We can lament that Solman is biased against cryptocurrencies or that he doesn’t thoroughly understand them or is simply recycling old news that might have been halfway accurate four months ago. But as we hodlers know from personal experience, BTC didn’t go from $19,000 to $0. It went from $19,000 to $7,000, hitting resistance every $1,000. It has been trading in a range since mid-February and has been trending up at a cautious rate for the past three weeks.

I am deeply respectful of Thaler as an academic. In fact, I’m currently about two-thirds through his Misbehaving: The Making of Behavioral Economics and strongly recommend it to the lay reader. (I’m assigning it to my high school-aged son, whom I’m homeschooling.) So I am puzzled, to put it mildly, how someone who is so deservedly admired for demonstrating the irrationality of market behavior is singling out the crypto market. The social scientist who coined the term “invisible hand wave” to mock those who dismiss seemingly irrelevant market factors is resorting to the same lazy arguments that, earlier in his career, used to call out others on.

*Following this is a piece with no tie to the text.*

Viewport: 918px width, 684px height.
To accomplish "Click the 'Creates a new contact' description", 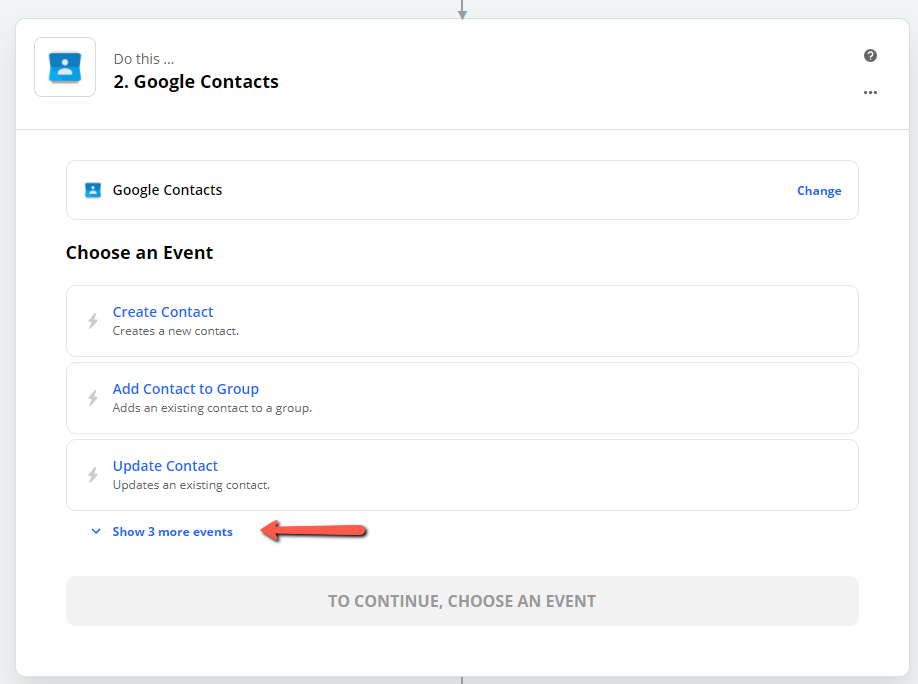I will tap(176, 331).
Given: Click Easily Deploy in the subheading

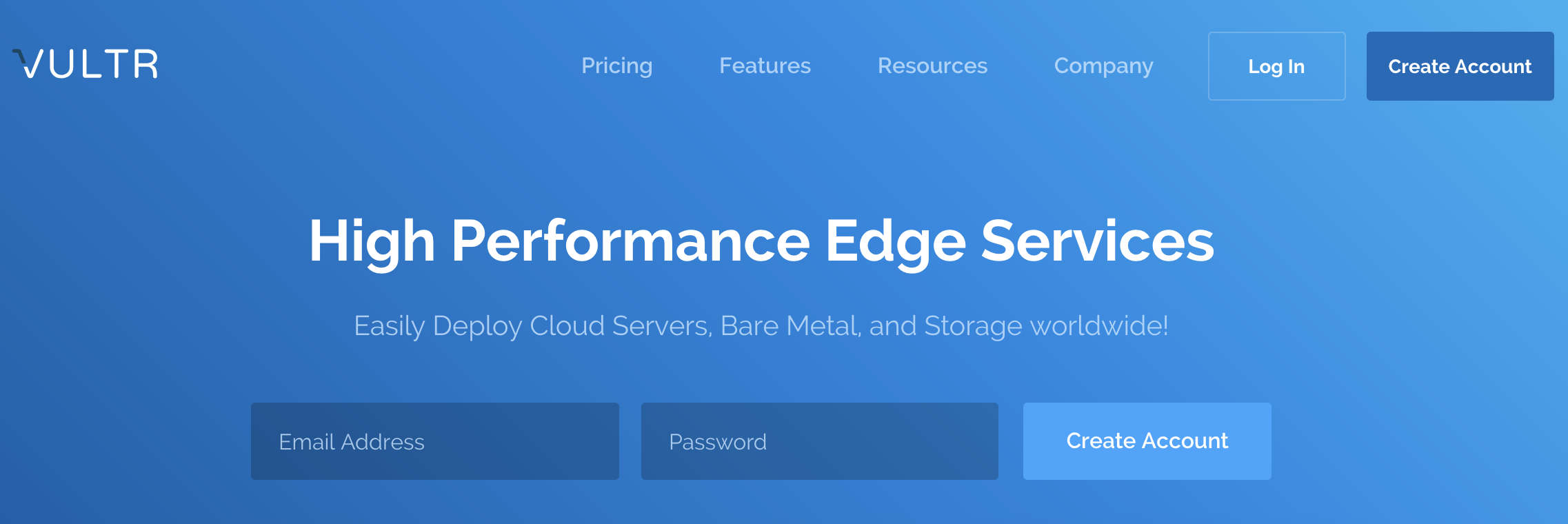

But our perspective won’t grow the breadth and depth of the cryptocurrency markets until it has been spun out to the broader investment community. Here’s what needs to happen before the retail investor feels confident enough in this sphere to exchange their own Federal Reserve notes for digital assets. The academics and investment professionals will then follow.

Give the world a vocab lesson. You and I know the difference between blockchain and distributed ledger and cryptocurrency and utility tokens and security tokens. Even the regulators are catching up. But this is all geek-speak to the CFP who has a booth at your community street fair.

Dump pump-and-dump. As easily foreseen by anyone who recalls the dotcom bubble, the vast majority of ICOs are doomed. Fortune reported that, just seven weeks into 2018, half of all 2017 ICOs had failed. Even crypto-assets’ strongest advocates believe that the ICO market is dicey. Until the ICO market can face analyst and regulatory scrutiny, it can never be seen as a trustworthy asset class on par with stocks and bonds.When people are taking their investment advice from Steven Seagal, something’s wrong. (You got to give Floyd Mayweather a pass. The man knows his money.)

Regulate and enforce. Crypto-assets need to follow rules. True, many of those rules have not yet been written, but that just means we need to get started drawing them up. There’s a reason why companies want to float their stocks in New York or London. It’s because of the rules around process and transparency and honest dealing. Up to a point at least, the more a market is regulated, the higher the perceived value of its securities. As active participants in this market we won’t win any acolytes with any line of reasoning that gives a pass to criminals, terrorists and tax evaders.

Add more players. Around $13 billion of cryptocurrency traded within the 24 hours preceding this writing, while traditional foreign exchange’s volume exceeds $5 trillion per day. If cryptocurrencies are truly keepers, they still have a couple orders of magnitude to grow.

Stable value. As we all know, and have already noted, cryptocurrencies change in value from one moment to the next, and that hampers our ability to buy a cup of coffee with it. Funny how those who tell you to look at a moving average of anywhere from 10 days to 200 days when analyzing any other security want you to obsess with the day-to-day and minute-to-minute girations for this particular class.

Ultimately, I’m confident that cryptocurrencies will establish themselves as a legitimate asset class among the broader investing public. Take confidence in the words of Thomas Paine. I will end here where Common Sense begins:

Perhaps the sentiments contained in the following pages, are not yet sufficiently fashionable to procure them general favor; a long habit of not thinking a thing wrong, gives it a superficial appearance of being right, and raises at first a formidable outcry in defense of custom. But the tumult soon subsides. Time makes more converts than reason.

[Amended to reflect an error of fact pointed out by @MindofJay on Reddit.]